▸ **Gestellte Aufgabe 1**:
Kannst du aus der Liste unten die Zeilen von der Zeile mit „Where should I click to: Click the black“ bis zum Ende der Liste unverändert abschreiben?

▸ **Ausgangstext**:
Mittelschwaebische Nachrichten
Auf zwei Rädern über die Berge
Drei Fahrradfahrer berichten von ihren Erlebnissen bei einer Alpenüberquerung. Was sie unterscheidet und dennoch verbindet
Krumbach
Für Stephan Bögel ist es die Verwirklichung einer aus dem Moment heraus entstandenen Idee, für Alois Brandner die Suche nach der persönlichen Grenze und für Hermann Thalhofer ein unverkennbares Gemeinschaftserlebnis. So unterschiedlich ihre Motivationsgründe auch sein mögen, alle drei Radler haben eines gemeinsam: die Faszination für die Alpenüberquerung auf zwei Rädern. Und keine Frage, momentan steht sie ganz oben auf der Liste der Trendabenteuer, die Bezwingung der Alpen mit dem Fahrrad.
Als der Niederraunauer Alois Brandner Ende der 80er seine Leidenschaft für das Radeln über die Alpen entdeckte, war das noch ganz anders: „Da war man ein Exot!“, erinnert er sich lachend. Mit dem Rennrad, das gerade einmal zehn Gänge hatte sei das teilweise „schon ein bisschen Hardcore“gewesen, erinnert er sich heute. Aber damals wie heute sieht er sich als „Typ, der sich einfach auch mal quälen kann“. Der 56-jährige Brandner sucht als jahrelanger Ausdauersportler und Leichtathletik-Trainer auf dem Weg über die Alpen ganz klar seine persönliche Grenze.
Als Gerhard Pfeiffer, ein Freund Branders und Sportlehrer am Simpert-Kraemer-Gymnasium, ihn fragte, ob er als Begleitperson bei der Tour des P-Seminars „Transalp“im Juli an den Gardasee einspringen könne, sagte er spontan zu. Im Urlaub fuhr er kurz zuvor die Großglockner Hochalpenstraße als Test – 1700 Höhenmeter an einem Stück. „Ich hab mir gedacht, wenn das funktioniert, funktioniert alles.“„Alles“fährt Brandner heute nicht mehr mit dem Rennrad, sondern mit dem Mountainbike. Regelmäßig ist er in den Alpen unterwegs, das Fahrrad ist im Urlaub sein ständiger Begleiter.

▸ **Liste zur Aufgabe**:
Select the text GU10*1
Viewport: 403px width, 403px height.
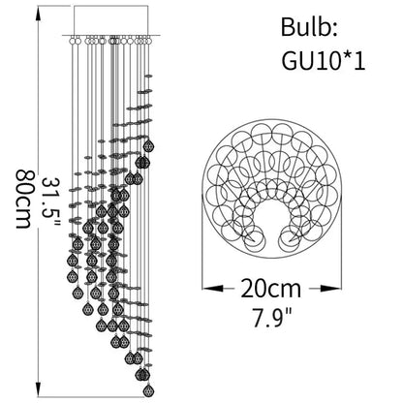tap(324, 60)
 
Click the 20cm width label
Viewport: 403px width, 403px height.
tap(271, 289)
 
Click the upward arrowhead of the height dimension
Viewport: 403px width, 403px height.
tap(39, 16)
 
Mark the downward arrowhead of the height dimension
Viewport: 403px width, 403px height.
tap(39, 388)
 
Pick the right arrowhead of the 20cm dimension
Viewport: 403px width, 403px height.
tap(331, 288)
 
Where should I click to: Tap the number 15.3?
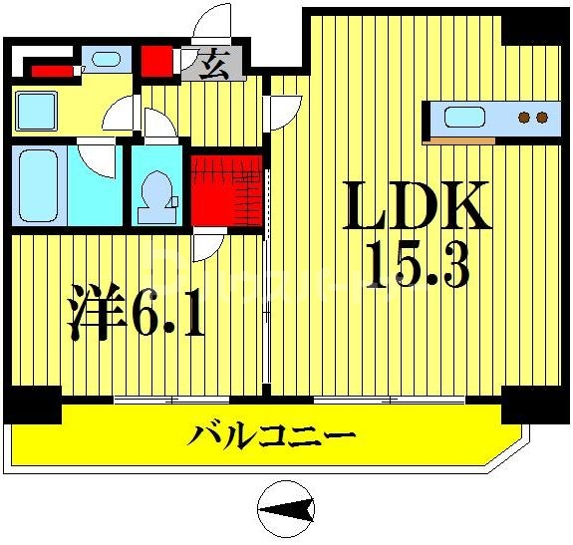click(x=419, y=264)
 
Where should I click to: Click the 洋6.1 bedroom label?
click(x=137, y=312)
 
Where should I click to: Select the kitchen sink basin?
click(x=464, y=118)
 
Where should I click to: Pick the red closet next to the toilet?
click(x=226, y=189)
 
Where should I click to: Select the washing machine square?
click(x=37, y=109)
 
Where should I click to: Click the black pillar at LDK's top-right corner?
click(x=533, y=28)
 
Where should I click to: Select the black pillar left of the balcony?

▸ **Gestellte Aufgabe 2**:
Wie lautet der Zeitungsbericht über die Alpenüberquerung von „Als Gerhard Pfeiffer, ein“ bis „sein ständiger Begleiter.“, wenn „Gardasee“ durch „Comer See“ ersetzt wird?

▸ **Vollständige Antwort 1**:
Where should I click to: Click the black pillar at LDK's top-right corner?
click(x=533, y=28)
 
Where should I click to: Select the black pillar left of the balcony?

▸ **Vollständige Antwort 2**:
Als Gerhard Pfeiffer, ein Freund Branders und Sportlehrer am Simpert-Kraemer-Gymnasium, ihn fragte, ob er als Begleitperson bei der Tour des P-Seminars „Transalp“im Juli an den Comer See einspringen könne, sagte er spontan zu. Im Urlaub fuhr er kurz zuvor die Großglockner Hochalpenstraße als Test – 1700 Höhenmeter an einem Stück. „Ich hab mir gedacht, wenn das funktioniert, funktioniert alles.“„Alles“fährt Brandner heute nicht mehr mit dem Rennrad, sondern mit dem Mountainbike. Regelmäßig ist er in den Alpen unterwegs, das Fahrrad ist im Urlaub sein ständiger Begleiter.